And whilst I am sooo in love with all my family, and I get so much out of them, I was also gaining a lot from foraging forays, fishing trips and my permaculture adventures. This can't happen for the next couple of months. For now, everything needs to be reigned in. Even further!

Learning needs to be done as a family activity. This will most likely be youtube, TV, book and kitchen based. The kids like the cooking, and lotions and potions are always learning experiences. Any forays further afield will have to be built into the working week. It boils down to money, time and my own sanity! A tricky equation, but one I'm sure we can square.

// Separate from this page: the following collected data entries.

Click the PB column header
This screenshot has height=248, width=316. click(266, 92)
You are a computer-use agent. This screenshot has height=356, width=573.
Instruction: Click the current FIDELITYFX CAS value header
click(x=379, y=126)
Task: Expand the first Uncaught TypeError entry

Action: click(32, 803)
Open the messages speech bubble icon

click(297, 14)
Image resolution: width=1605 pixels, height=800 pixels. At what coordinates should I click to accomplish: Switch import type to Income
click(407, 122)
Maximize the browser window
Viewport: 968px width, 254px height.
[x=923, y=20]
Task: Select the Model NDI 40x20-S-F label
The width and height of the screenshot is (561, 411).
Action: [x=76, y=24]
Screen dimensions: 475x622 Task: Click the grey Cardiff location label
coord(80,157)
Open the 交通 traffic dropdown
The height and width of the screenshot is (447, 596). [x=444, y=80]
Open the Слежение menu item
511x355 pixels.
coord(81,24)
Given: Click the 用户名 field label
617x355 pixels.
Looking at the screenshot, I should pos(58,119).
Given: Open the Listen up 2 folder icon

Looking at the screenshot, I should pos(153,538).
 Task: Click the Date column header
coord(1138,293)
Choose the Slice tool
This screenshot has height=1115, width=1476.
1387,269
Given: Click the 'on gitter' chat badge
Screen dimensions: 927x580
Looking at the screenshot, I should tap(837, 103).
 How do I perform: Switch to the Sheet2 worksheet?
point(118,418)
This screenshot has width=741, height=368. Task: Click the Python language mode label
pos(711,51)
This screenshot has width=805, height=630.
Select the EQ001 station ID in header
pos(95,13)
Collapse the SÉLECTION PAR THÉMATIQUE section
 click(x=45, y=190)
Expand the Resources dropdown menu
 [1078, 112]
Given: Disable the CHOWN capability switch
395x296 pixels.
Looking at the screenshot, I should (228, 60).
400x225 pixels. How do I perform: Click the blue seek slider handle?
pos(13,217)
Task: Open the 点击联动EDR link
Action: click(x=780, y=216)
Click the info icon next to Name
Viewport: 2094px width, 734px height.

A contraction of work should also allow me to reflect better and make better decisions. It has become clear to me that reflection is incredibly key to making sensible decisions. Ploughing on regardless in the way we are encouraged to do by societal pressure is often the wrong thing to do. Exhaustion leads to frustration and is only bad for the soul. When we look at things cyclically, taking in different events that change our situations, the adjustments we incrementally make, especially when they are concious decisions are actually empowering because YOU decided what to do, and YOU took responsibility. If those decisions help your systems and subsequent lifestyle then they begin to feed back in and make things easier in the longer term even if right now feels hard. So the thing is that we can all learn from unexpected changes in our plans, and the solutions are all there, we just have to learn to see them, and permaculture design with a little imagination enables that.

For Ren,
Please stop crying now......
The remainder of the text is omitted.